• TEXT PROVIDED
----

EI: One of the things that’s interesting about this record is how you can hear the thread of Keith Jarrett’s quartet with Paul. Some of the things that Paul plays on this record are not unrelated to what he would have played with Keith.
TB: Yeah. That’s what Paul sounds like to me, like “skipping funk” or “Armenian funk” or something. I heard him play with Jarrett. That was the shit. That was the stuff that really blew my mind.
EI: Despite Keith Jarrett’s fame and the fame of everybody in that band, that quartet is a little unrecognized in jazz history.
TB: You think so?
EI: I do actually. At least, what is unrecognized is how strong an impact it had on certain people…
TB: … A lot of people. That was a real musician’s band. It liberated… it was sort of like tonal free jazz in a way.
I was able to do all this stuff because of guys like Braxton, Roscoe, Ornette, Cecil. Anybody who basically stopped playing song forms laid it out: you can do whatever you want. You don’t have to necessarily play straight-ahead jazz to be a “jazz musician.” I wasn’t really sticking my neck out; it’d already been done. I had my moments of noisy shit but basically, I was into really melodic, rhythmic music. And even the Art Ensemble and that kind of stuff, there was still this strong melodic base for me.
And then the stuff like Julius and Jarrett, there was just that rhythmic thing that I was really into. It was like soul music and stuff, it really kind of brought all those elements. And it wasn’t swing, really, to me. Even though I loved Joe Henderson, Sonny Rollins, and those guys, that wasn’t my language, it isn’t now, it may never be. But grooves are something that I like. Both Julius and the Jarrett quartet had their foot in both worlds. I saw the Jarrett quartet three nights in a row at the Vanguard. I think the last night, Sunday night, they recorded Fort Yawuh. And I remember thinking to myself, “Oh man, those other nights were so much better.” And so I never even got the record.
EI: You never got Fort Yawuh even though you were there?
TB: Basically, I used to buy records only if I hadn’t heard them before. So it was like, “I was at the concert, I don’t need the record.” But I remember thinking, “Oh man, this is a little tired,” during the third night. The other shit was on fire. But then when I heard it, many, many years later, it didn’t come off that way, obviously.
But that’s kind of like what I go through now. You go on the road, you think “that gig was only OK.” Like Unwound, that Bloodcount thing, I remember thinking that was a shitty gig. Then I didn’t listen to it for six months, and when I did I was like, “Whoa.”
EI: What about the other musicians on Songs and Rituals in Real Time? I remember owning a Mack Goldsbury record a long time ago called Anthropology with John Scofield, Billy Hart and Ed Schuller.
TB: Goldsbury lives in Berlin now, but he’s from Fort Worth, Texas—like Julius, Dewey, and Ornette.

----

• DATASET ROWS
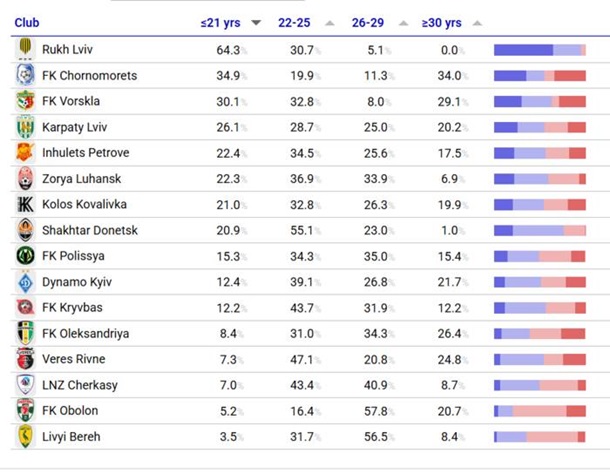
Task: Click the Veres Rivne club crest
Action: coord(25,359)
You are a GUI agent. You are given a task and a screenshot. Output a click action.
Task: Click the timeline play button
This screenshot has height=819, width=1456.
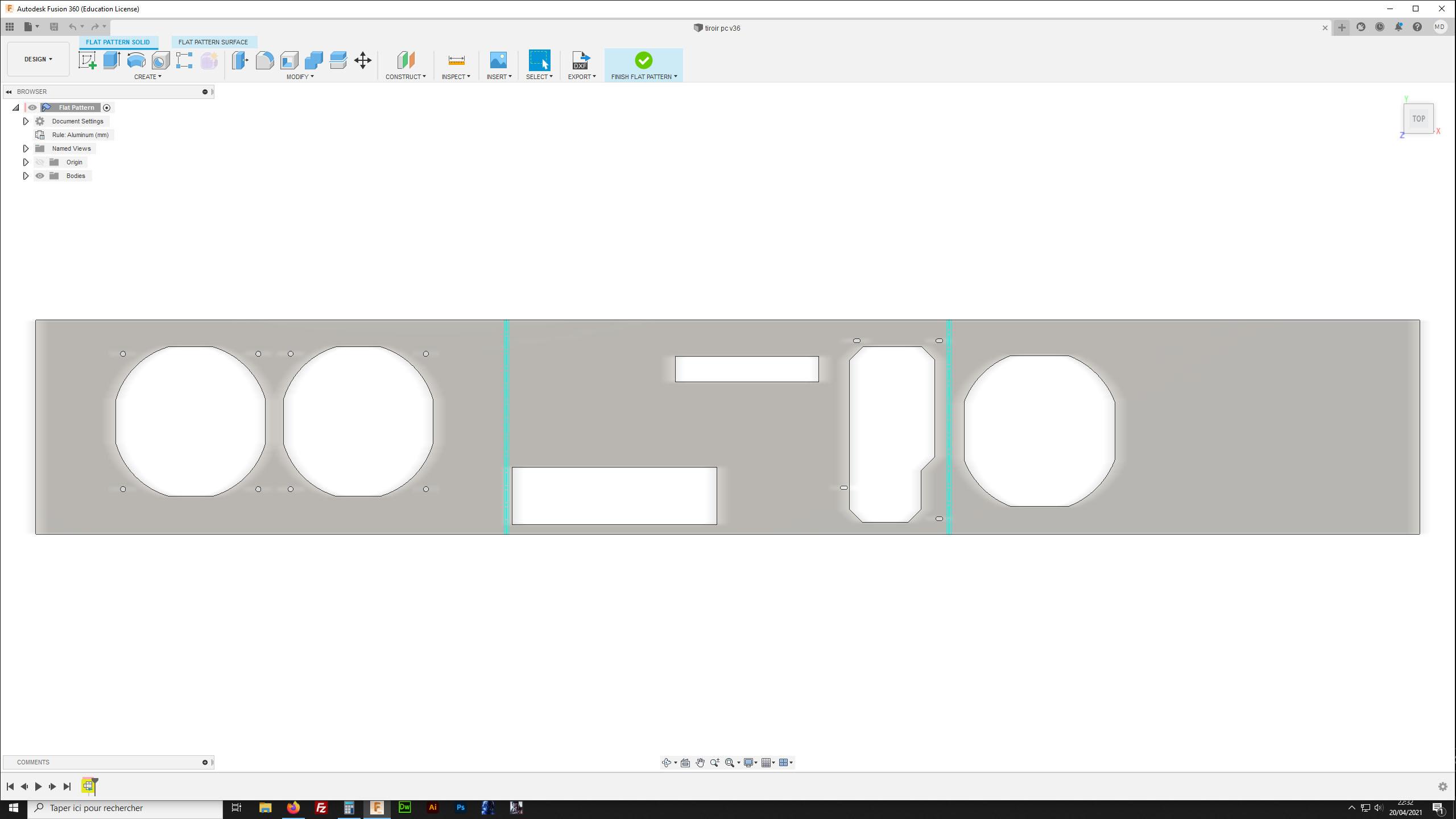(38, 787)
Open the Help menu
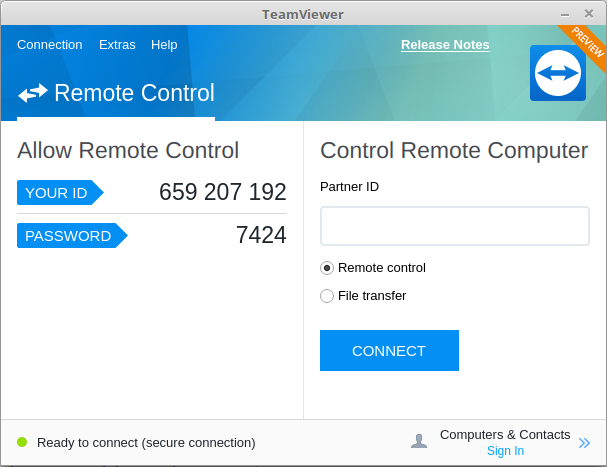The width and height of the screenshot is (607, 467). click(164, 45)
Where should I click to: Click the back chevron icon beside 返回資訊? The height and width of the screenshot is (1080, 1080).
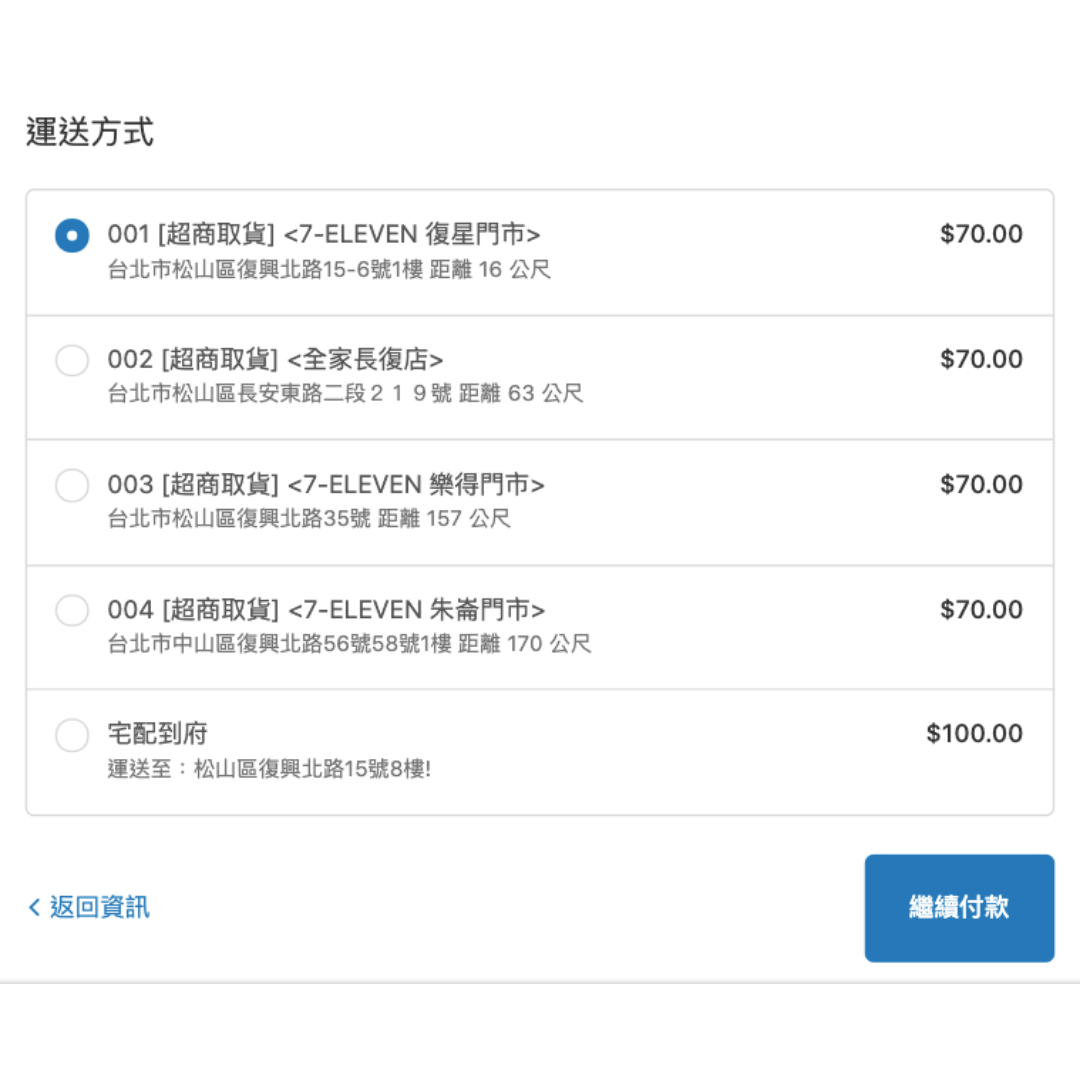coord(34,907)
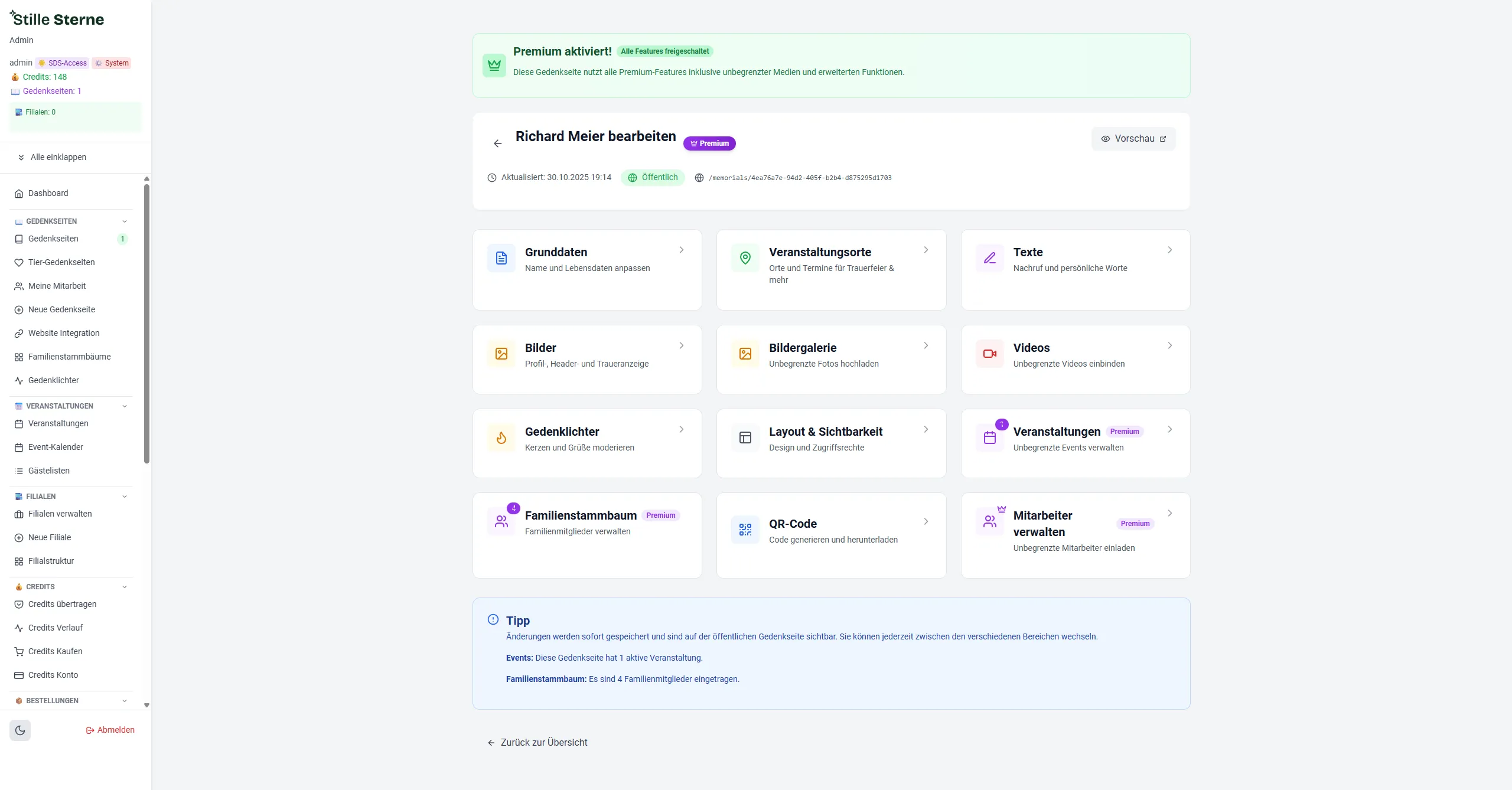The height and width of the screenshot is (790, 1512).
Task: Click the back arrow beside Richard Meier
Action: (497, 143)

----

• TASKS TO PERFORM
A – In the interview, where did TB see the Jarrett quartet three nights in a row?
B – Reproduce the passage of the interview starting at "TB: You think" and ending at "base for me.".
C – Pick up the interview about Keith Jarrett's quartet and the musicians behind Songs and Rituals in Real Time after its last line, and carry it forward.
The items have no connection to the interview.

• RESULTS OF THE TASKS
A – At the Vanguard.

B –
TB: You think so?
EI: I do actually. At least, what is unrecognized is how strong an impact it had on certain people…
TB: … A lot of people. That was a real musician’s band. It liberated… it was sort of like tonal free jazz in a way.
I was able to do all this stuff because of guys like Braxton, Roscoe, Ornette, Cecil. Anybody who basically stopped playing song forms laid it out: you can do whatever you want. You don’t have to necessarily play straight-ahead jazz to be a “jazz musician.” I wasn’t really sticking my neck out; it’d already been done. I had my moments of noisy shit but basically, I was into really melodic, rhythmic music. And even the Art Ensemble and that kind of stuff, there was still this strong melodic base for me.

C –
You have to remember I was doing five gigs a year. And for every gig I did, I rented the space. I never got booked. And, uh, to me, Mack Goldsbury was like “holy shit!” you know? Anybody who was a professional musician, I was awed by. With Mack, it was just like, “Oh I know this guy, I’ll call him.” And I thought: saxophone player, the blend would be good, it would be easier for me to write.
EI: What about Ed Schuller? How’d you know him?
TB: Because I met Herb Robertson in ’81 or ’80, and we jammed somewhere and Ed was playing.
EI: The saxophones improvise simultaneously on “Roberto Miguel,” sometimes playing bits of the tune. It’s sort of like this G minor bluesy thing, and Schuller is playing pretty much in the key of G minor too. Not unrelated to the way Charlie Haden would play with Keith, actually.
TB: It wasn’t by design. I never said, “Hey, let’s play in G.” If there’s anything I’m good at, it’s putting people together and creating a specific chemistry. You know, my instincts are good. I try to create a situation where I don’t have to say anything to get an interesting outcome. Not to say a specific outcome, but just an interesting outcome. So I didn’t say, “Ed, play in G,” but I also know that Ed’s gonna play something sympathetic to the composition.
This has some Jarrett shit, I think. Just now I noticed that.
EI: You guys are quoting the tune quite a bit. Right here, both the bassist and the tenor player are quoting the tune directly. That just happened?
TB: For quite a while I kind of was sort of married to that melodic, based-on-the-tune improv. This one’s a little too literal!
I think it’s changed a bit over the years, because I’m able to do it a little more abstractly now. But that’s fundamentally been my approach. If you’re gonna write some music, I want it to be relevant as something that promotes improvisation or something that provokes improvisation. Otherwise it’s kind of gratuitous. I have to come up with stuff that’s, um, provocative enough, or interesting enough, or rich enough with ideas that it makes you want to improvise. And there’s a reason for it. Otherwise, it isn’t important. You can do it better improvising, you know?
I was probably more arrangement-oriented before, but now I kind of just let stuff go. Just get the people. I have more confidence, and also I’m less precious as a composer. I know I can do it. I don’t have to prove anything to myself. So I’m kind of more interested in surprising myself with what I’m doing. Which means giving everybody a lot more rope.
EI: What do you feel overall about listening to this record?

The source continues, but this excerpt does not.